Copy out all lines from the entries below in which "dropdown" occurs.
SOURCE MATERIAL Block Start
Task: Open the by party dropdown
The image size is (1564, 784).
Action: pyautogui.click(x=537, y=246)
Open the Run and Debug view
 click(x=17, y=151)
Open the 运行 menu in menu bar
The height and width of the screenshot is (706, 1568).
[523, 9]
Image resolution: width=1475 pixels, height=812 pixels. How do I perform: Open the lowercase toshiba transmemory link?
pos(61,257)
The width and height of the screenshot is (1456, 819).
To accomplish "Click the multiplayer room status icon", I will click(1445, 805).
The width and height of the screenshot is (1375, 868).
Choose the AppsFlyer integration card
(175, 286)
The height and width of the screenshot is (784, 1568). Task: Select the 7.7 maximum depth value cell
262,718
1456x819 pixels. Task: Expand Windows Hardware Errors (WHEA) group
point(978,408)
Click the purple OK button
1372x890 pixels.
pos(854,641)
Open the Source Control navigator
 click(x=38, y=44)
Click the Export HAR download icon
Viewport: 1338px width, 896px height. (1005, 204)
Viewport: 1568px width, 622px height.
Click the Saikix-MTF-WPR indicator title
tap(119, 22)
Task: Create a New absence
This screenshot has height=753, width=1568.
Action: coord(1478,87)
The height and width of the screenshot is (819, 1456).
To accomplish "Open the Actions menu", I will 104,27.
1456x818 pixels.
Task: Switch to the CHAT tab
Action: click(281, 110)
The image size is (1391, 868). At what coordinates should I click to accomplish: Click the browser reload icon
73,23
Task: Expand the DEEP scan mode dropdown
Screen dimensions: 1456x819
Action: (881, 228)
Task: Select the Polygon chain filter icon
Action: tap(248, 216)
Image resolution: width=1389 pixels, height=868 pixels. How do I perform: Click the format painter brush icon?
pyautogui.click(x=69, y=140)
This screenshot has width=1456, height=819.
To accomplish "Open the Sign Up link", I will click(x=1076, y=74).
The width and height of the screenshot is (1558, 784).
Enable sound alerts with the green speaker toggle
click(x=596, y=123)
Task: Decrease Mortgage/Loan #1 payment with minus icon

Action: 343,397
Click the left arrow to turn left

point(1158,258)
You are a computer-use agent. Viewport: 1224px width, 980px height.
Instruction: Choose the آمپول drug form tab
SOURCE MATERIAL Block End
- FINISHED EXERCISE
Task: Open the by party dropdown
Task: Expand the DEEP scan mode dropdown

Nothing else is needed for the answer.